While counterfactuals vary the action, perturbation jobs vary the environment. From any batch you can launch a perturbation sweep that scales loads, trips generators, or removes lines, then re-queries the agent on each modified case. Each perturbed re-run goes through the full pipeline above (LLM → parse → simulate → evaluate) and is stored in perturbation_jobs and perturbation_results. The batch report aggregates per-perturbation feasibility, violation deltas, and decision stability so you can see whether the agent's recommendation degrades gracefully or breaks under stress — the failure mode that single-shot benchmarks like PFBench and ProOPF do not measure.

10. LLM-as-judge scoring

After evaluation, an independent judge model scores the recommendation against domain rubrics (safety, feasibility, actionability, clarity). The judge prompt, model, rubric version, and per-criterion scores are persisted alongside the run so the audit trail explains why a run passed or failed — not just whether it did. Combined with the decision trace and parser provenance, this lets failures be attributed to the right cause: wrong tool selection, misparsed solver output, or flawed final reasoning.

12. AI-assisted fixes (metadata loop)

The pipeline above operates on curated benchmark metadata — dataset_version, source_url, last_reviewed, prompt_version, random_seed, and the standardized/simplified notes documented per case. To keep that metadata trustworthy as the dataset evolves, GridArena runs a parallel AI-assisted fix loop outside the run pipeline, rendered on /docs/cases and diagrammed in the validation feedback loop.

Stages

Validate — findCaseMetaIssues scans CASE_META on every render and flags missing required fields (errors) or malformed optional fields (warnings).
Suggest — clicking Suggest fix on an issue calls suggestCaseMetaFix, a server function that prompts the configured LLM with the case key, field name, and current value, and returns a structured proposal ({ value, model, rationale }).
Review — the drawer renders a previous-vs-proposed diff. Nothing is persisted until the user explicitly accepts.
Accept / Revert — accept writes a row to case_meta_overrides; revert deletes it. Both operations update the UI optimistically and roll back on server error. Bulk revert collapses many deletes into a single round-trip.
Re-merge & re-validate — mergeOverrides applies the overrides on top of CASE_META, the validator re-runs, and the issue disappears from the dev panel (or stays, with a clear message, if the suggestion was itself invalid).
Audit — every accept and revert is appended to case_meta_override_audit with the actor, timestamp, action, previous value, new value, and the AI model + rationale (when applicable). Audit rows are user-scoped via RLS and cannot be edited or deleted, so the metadata history is a tamper-evident log.

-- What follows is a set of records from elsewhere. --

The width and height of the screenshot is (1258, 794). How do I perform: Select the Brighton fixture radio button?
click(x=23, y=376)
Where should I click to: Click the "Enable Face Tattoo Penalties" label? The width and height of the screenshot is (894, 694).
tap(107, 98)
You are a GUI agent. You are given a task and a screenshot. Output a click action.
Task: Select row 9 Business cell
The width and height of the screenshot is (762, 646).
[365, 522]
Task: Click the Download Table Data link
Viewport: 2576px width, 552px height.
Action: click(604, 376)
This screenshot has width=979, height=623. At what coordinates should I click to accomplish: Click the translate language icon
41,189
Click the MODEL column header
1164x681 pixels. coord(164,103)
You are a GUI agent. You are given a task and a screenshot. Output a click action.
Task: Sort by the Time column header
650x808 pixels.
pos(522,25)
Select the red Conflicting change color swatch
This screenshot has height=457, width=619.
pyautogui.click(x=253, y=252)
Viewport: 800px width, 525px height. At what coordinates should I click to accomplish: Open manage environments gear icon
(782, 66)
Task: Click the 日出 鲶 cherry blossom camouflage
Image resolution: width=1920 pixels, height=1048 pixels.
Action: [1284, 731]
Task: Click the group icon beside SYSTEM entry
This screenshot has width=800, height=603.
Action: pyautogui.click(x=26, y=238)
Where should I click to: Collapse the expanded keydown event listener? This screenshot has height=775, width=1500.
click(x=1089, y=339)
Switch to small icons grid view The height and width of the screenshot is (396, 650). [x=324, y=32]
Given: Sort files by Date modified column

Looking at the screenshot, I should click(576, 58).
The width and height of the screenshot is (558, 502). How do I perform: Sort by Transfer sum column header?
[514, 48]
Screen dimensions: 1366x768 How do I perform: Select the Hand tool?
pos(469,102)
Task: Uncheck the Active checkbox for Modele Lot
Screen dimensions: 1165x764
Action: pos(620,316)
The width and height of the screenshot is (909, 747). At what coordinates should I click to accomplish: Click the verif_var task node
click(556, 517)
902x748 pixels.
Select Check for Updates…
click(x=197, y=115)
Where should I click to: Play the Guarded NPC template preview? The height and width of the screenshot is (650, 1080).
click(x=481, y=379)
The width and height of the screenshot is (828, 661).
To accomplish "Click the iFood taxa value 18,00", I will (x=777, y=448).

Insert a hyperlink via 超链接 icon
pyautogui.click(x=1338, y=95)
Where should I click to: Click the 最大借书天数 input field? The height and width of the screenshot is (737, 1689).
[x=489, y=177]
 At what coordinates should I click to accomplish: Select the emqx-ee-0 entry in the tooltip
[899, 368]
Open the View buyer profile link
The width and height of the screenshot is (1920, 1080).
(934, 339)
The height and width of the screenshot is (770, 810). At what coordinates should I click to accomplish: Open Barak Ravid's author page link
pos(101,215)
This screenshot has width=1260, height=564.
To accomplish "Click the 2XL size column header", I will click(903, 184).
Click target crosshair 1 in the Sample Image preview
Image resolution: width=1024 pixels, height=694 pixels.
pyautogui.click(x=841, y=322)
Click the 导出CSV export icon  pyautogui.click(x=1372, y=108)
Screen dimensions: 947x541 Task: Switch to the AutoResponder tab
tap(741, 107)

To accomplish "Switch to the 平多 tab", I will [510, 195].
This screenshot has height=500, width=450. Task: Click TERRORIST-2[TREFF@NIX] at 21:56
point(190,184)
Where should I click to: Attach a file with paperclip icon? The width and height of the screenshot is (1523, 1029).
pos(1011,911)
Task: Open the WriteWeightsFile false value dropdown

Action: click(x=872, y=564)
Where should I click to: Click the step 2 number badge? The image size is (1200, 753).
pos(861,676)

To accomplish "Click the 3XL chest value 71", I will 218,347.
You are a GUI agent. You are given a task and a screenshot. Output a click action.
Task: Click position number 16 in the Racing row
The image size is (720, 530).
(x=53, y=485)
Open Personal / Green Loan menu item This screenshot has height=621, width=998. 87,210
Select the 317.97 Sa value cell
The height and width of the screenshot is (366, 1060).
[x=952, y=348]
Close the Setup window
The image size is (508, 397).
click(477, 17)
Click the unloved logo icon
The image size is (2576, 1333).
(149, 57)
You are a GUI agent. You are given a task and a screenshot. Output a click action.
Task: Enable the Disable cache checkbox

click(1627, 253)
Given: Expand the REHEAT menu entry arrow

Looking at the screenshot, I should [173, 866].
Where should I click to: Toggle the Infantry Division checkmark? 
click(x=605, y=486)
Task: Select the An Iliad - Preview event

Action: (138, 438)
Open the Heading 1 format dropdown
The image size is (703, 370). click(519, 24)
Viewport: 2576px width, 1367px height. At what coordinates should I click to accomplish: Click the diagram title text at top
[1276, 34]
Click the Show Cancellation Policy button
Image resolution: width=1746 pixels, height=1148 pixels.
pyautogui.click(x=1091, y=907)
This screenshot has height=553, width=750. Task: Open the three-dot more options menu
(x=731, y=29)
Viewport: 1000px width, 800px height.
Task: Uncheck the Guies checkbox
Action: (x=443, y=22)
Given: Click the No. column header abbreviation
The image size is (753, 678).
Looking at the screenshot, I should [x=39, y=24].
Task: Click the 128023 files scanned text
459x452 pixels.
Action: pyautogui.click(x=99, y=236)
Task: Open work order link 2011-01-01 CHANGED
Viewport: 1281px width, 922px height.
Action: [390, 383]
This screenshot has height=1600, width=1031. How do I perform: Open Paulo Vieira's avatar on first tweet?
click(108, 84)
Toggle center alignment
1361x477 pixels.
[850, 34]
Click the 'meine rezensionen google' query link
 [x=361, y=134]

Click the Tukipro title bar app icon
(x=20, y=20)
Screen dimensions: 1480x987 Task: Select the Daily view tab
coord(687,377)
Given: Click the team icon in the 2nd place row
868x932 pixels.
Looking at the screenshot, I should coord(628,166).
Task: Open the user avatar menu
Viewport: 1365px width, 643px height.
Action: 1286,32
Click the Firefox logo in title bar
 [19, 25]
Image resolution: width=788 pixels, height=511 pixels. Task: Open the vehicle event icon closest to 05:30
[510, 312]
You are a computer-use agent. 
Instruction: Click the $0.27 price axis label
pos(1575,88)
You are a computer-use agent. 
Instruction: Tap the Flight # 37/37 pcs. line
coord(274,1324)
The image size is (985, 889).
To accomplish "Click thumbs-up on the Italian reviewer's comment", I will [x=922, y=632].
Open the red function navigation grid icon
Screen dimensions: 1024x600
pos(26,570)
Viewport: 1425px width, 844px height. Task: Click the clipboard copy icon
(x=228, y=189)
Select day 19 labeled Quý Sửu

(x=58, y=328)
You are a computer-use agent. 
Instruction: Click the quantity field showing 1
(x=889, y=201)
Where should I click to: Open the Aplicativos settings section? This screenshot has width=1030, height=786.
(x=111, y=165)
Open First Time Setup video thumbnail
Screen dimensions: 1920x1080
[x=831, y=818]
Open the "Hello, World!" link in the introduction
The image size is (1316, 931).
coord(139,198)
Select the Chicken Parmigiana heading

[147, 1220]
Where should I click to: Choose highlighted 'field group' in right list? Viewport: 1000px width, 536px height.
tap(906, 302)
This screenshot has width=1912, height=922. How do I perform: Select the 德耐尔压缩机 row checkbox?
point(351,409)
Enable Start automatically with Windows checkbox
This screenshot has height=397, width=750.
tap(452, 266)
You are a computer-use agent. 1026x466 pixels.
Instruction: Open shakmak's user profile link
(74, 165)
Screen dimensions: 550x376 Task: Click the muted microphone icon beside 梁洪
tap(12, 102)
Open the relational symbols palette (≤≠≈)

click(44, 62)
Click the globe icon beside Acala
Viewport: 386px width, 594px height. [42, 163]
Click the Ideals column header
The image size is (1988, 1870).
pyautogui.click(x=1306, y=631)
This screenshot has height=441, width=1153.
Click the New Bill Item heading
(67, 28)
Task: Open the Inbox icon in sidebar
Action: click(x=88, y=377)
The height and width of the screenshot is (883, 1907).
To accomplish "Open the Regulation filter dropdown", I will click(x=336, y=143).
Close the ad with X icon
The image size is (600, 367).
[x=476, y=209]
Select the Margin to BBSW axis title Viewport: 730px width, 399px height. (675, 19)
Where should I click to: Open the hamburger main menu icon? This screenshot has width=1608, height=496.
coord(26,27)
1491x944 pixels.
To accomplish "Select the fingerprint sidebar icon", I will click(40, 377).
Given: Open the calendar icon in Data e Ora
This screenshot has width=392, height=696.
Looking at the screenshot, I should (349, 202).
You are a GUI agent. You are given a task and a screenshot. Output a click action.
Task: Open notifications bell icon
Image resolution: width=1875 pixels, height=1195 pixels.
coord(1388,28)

Why this is separate from the run pipeline

The run pipeline (steps 1–11) evaluates an agent against a fixed benchmark. The AI-assisted fix loop evaluates the benchmark itself — its provenance, reproducibility metadata, and curation notes. Keeping the two loops independent means a flaky LLM suggestion on a metadata field can never silently change a run's scientific inputs: overrides are explicit, reversible, and audited, while the run pipeline always consumes the merged-and-validated CASE_META at execution time.

13. Curating your dashboards

Once experiments accumulate, the Runs, Presets, Batches, Ground Truth, and Validation pages all support inline Edit and Delete actions. Deletes are soft: a 5-second toast with Undo lets you recover accidental removals before the row is permanently dropped. Runs, Presets, and Batches also offer bulk multi-select via row checkboxes and a sticky action bar — handy for cleaning up exploratory sweeps before publishing a report.